Submitted to arXiv on 20 Jun. 2024

Ask questions about this paper to our AI assistant

You can also chat with multiple papers at once here.

AI assistant instructions?

Results of the summarizing process for the arXiv paper: 2406.14532v1

The authors of this paper delve into the realm of training language models on model-generated synthetic data for math reasoning tasks. They begin by exploring the effectiveness of finetuning LLMs on synthetic correct or positive problem-solution pairs generated by proficient models. However, they make a groundbreaking discovery that sampling more correct solutions from the finetuned learner itself and subsequently fine-tuning on this self-generated data results in a doubling of efficiency when solving the same synthetic problems. The study also uncovers potential pitfalls of training on model-generated positives and introduces negative responses to mitigate these issues. By constructing negatives that allow for appropriate recovery of each intermediate step's utility or advantage, they achieve consistent gains over using only positive data. Furthermore, the paper delves into related works in the field and compares performance scaling with positive synthetic data from larger models like GPT-4 and Gemini 1.5 Pro with self-generated positive data. Additionally, the study explores the benefits and nuances of negative synthetic data in math reasoning tasks and establishes an equivalence between preference optimization and advantage-weighted reinforcement learning through a framework of offline preference optimization. Overall, this comprehensive analysis sheds light on how training language models on both positive and negative synthetic data can enhance reasoning abilities while mitigating biases and spurious correlations often associated with solely relying on positive responses. : Training language models on model-generated synthetic data for mathematical problem-solving. : Generated by proficient models to improve performance gains when finetuning LLMs. : Trained on both positive and negative synthetic data to enhance reasoning abilities. : Introduced to mitigate potential pitfalls of training solely on model-generated positives. : Used in comparison with self-generated positive data to highlight the benefits of learning generalizable features and preventing undesirable memorization.
Created on 01 Jul. 2024

Assess the quality of the AI-generated content by voting

Score: -1

Why do we need votes?

Votes are used to determine whether we need to re-run our summarizing tools. If the count reaches -10, our tools can be restarted.

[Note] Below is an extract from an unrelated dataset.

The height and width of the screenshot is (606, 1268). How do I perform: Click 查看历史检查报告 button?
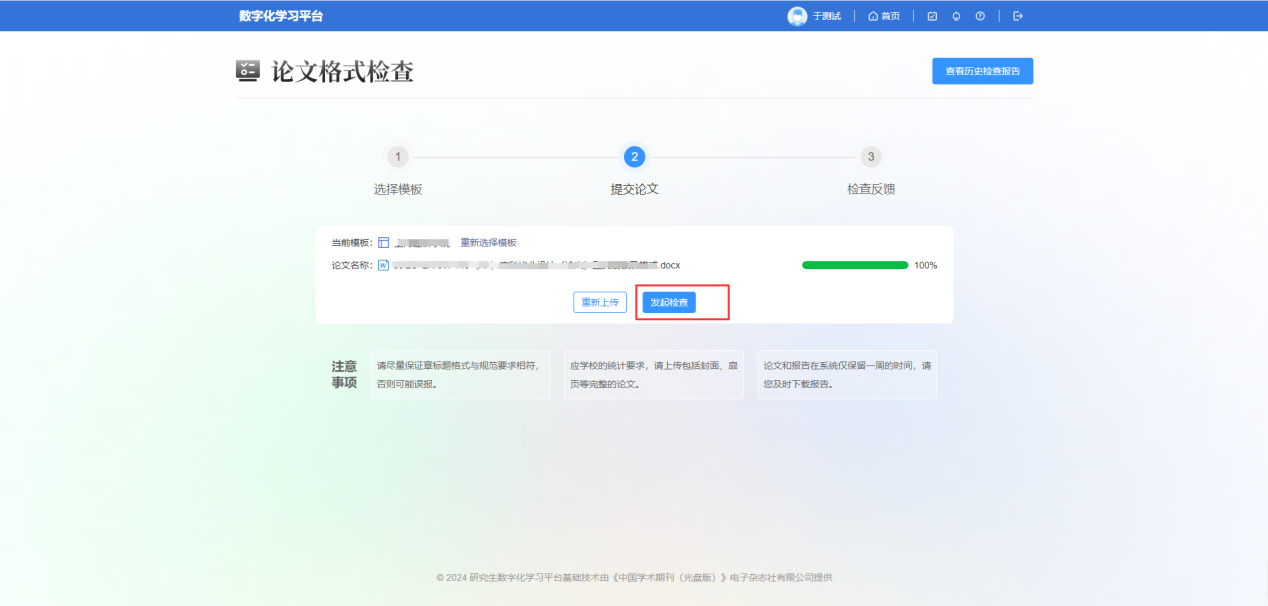click(982, 71)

Similar papers summarized with our AI tools

Navigate through even more similar papers through a

tree representation

Look for similar papers (in beta version)

By clicking on the button above, our algorithm will scan all papers in our database to find the closest based on the contents of the full papers and not just on metadata. Please note that it only works for papers that we have generated summaries for and you can rerun it from time to time to get a more accurate result while our database grows.

Disclaimer: The AI-based summarization tool and virtual assistant provided on this website may not always provide accurate and complete summaries or responses. We encourage you to carefully review and evaluate the generated content to ensure its quality and relevance to your needs.